As the decision pointed out, “[n]o independent expert testimony corroborated respondent’s testimony about genetic testing’s actual or potential value for predicting a patient’s response to any vaccine.” He did not also demonstrate a good understanding of up-to-date science.

Dr. Blumberg pointed out that “no research has identified any specific alleles of any human genes that even correlate with, let alone cause, differences among patients in their immune responses to vaccination.” So genetic testing is not particularly helpful here. Nor did Dr. Stoller (or Sutton) provide research that the family health factors Dr. Stoller mentioned in reports affected the risks of vaccines. 

The Board concluded that Dr. Stoller issued medical exemptions relying on “spurious genetic analyses” and “unverified and medically irrelevant personal and family health histories.” It found that Dr. Stoller had no basis to issue lifelong medical exemptions or exemptions from all vaccines – generally, contraindications are vaccine-specific, and reasons to exempt someone from all vaccines are temporary (e.g. acute illness). The Board also found that he did not keep good records. 

Mr. Richard Jaffe, Dr. Stoller’s attorney, argued that the Board could not discipline him because he relied on “alternative” medicine. Under s. 2234.1 of California’s Business and Professional Code, a physician cannot be disciplined just because the basis of treatment or advice was alternative or complementary medicine, as long as the physician, among other things:

  1. Provided informed consent and a good-faith prior examination
  2. “medical indication exists for the treatment or advice, or it is provided for health or well-being.”
  3. “the physician and surgeon has given the patient information concerning conventional treatment and describing the education, experience, and credentials of the physician and surgeon related to the alternative or complementary medicine that he or she practices”
  4. “ it does not cause a delay in, or discourage traditional diagnosis of, a condition of the patient.”
  5. “provide a reasonable potential for therapeutic gain in a patient’s medical condition that is not outweighed by the risk of the health care method.”
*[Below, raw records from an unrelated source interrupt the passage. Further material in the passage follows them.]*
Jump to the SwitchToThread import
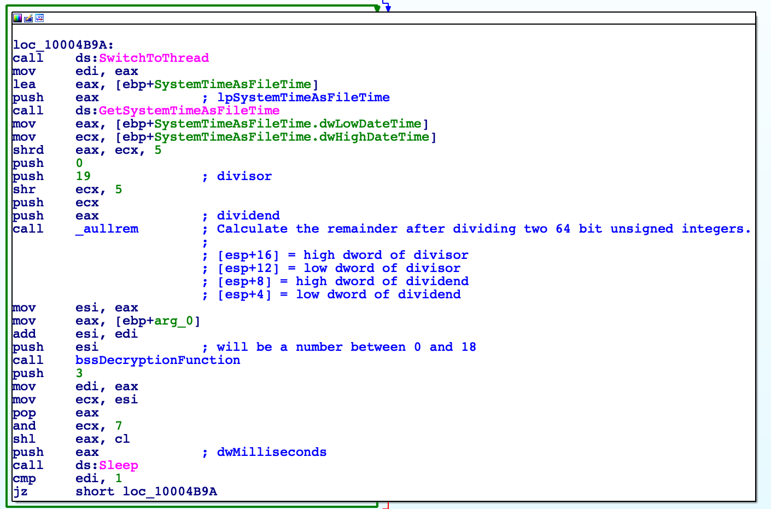This screenshot has height=509, width=771. coord(153,57)
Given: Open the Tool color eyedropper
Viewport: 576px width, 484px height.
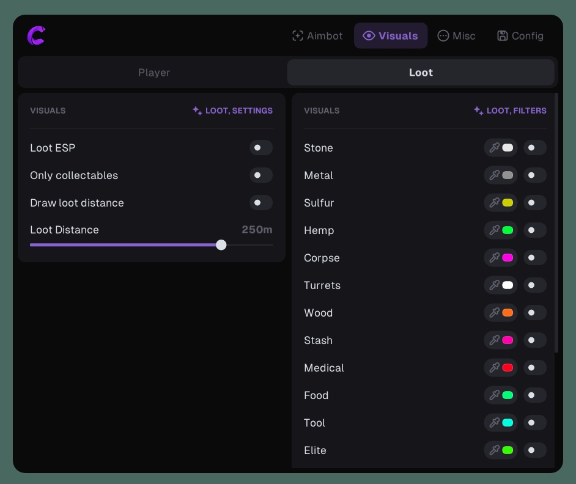Looking at the screenshot, I should [x=494, y=422].
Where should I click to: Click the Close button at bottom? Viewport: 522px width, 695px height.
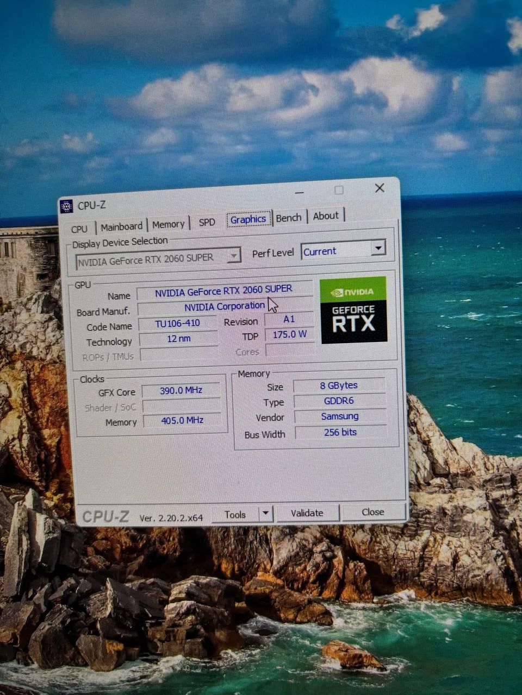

Mr. Jaffe’s argument was, in essence, that Dr. Stoller was practicing alternative medicine when he gave the exemptions, and therefore, cannot be subject to discipline. The Medical Board of California rejected the argument. The Board found that Dr. Stoller “did not make a good-faith prior examination” of the patients, and the goal was to delay or discourage vaccination, even though there were no medical reasons not to receive the vaccines. The Board also found that vaccine avoidance increased the children’s – and their communities’ – susceptibility to disease without offering any benefit.

Medical Board of California decision

Therefore, the Board found that Dr. Stoller did not qualify for the exception to discipline for practicing alternative medicine – he did not meet its requirements. The Board also found that Dr. Stoller’s exemptions “undermined public health and welfare” and that his behavior shows his “contempt for medical science and his unsuitability for probation”. Public safety, the Board concluded, “requires revocation” of his license. 

Mr. Jaffe announced that he will appeal, on the grounds that Dr. Ken Stoller does qualify for the alternative medicine exception, in his view, and does not have to follow ACIP guidelines. 

That his certainly his right. But given Dr. Stoller’s willingness to approach medical exemptions in a fundamentally unscientific manner, to accept baseless reasons to exempt children, to use unsuitable genetic testing, and then essentially invent conclusions based on it, revoking his license seems well justified, and will hopefully be upheld.